浅葱色の約束。
気持ちをつらつらと書いて、最後にはとびきりの告白。
すごく、私らしくない。
だけど後悔はしてない。
きっと彼は読んでくれたと思うから。
それでも土方さんからは1度も言われなかったような言葉ばかりだった。
「愛してる」までは言わなくていいから、せめて「好き」とか。
「ふふっ、…あり得ないよ」
土方さんはそういうの、言うような人じゃないってことは私が一番に知ってる。
でも…。
『俺がもし所帯を持つとしたら、
───…そいつとしか考えられねえって女が』
「言われてみたかったなぁ…」
あのときは私を見てくれていたけど、私かなんて分からない。
もしかしたら違う可能性の方が高いかもしれない。
急に抱き締めてきたり、腕を掴まれたり、私にはそんなのばかりだった。
彼は、そういう人だった。
それに私は彼の好きなタイプとは正反対で。
だからこそ、今の姿で隣を歩いてみたかった。
「いけない、早く帰らなきゃ。
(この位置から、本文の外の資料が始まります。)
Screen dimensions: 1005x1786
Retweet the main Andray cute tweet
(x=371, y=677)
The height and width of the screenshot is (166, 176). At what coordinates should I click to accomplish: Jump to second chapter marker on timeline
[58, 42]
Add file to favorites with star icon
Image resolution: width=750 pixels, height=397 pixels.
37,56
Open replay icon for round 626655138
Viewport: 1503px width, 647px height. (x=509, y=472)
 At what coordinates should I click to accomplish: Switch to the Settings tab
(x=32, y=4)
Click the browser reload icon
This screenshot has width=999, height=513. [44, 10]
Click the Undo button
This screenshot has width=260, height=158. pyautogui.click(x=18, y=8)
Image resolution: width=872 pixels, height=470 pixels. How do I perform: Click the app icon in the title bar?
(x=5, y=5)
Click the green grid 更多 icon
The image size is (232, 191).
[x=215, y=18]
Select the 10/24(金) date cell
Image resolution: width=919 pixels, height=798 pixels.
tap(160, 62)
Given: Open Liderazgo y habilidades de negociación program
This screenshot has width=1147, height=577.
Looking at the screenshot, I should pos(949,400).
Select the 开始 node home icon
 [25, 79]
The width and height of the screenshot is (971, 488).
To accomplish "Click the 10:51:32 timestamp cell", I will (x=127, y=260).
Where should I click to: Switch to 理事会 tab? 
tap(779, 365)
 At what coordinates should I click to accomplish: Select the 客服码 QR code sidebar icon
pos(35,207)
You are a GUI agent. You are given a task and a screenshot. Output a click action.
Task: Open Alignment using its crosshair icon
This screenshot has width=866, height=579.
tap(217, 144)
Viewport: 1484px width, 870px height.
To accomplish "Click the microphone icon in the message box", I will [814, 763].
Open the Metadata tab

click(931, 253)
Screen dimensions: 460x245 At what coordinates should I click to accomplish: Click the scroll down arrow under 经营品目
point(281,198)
お洗濯もの干してたんだった!」
でも彼にはたくさんのものをもらった。
これ以上貪欲になってどうするの。
もう、十分だ。
コロコロコロ───…。
夕暮れ時の空の下、川のせせらぎが聞こえる小道で。
少し小走りで家路を辿る私の少し前。
坂でも急斜面でもないその場所に、見覚えのあるビー玉が転がってくる。
「…なん…で…、」
その玉がどこかへ行ってしまわないように、お魚が入ったカゴを地面に落としてまでも追いかけた。
ごめんなさいお魚さん、お魚屋さんのおじさん。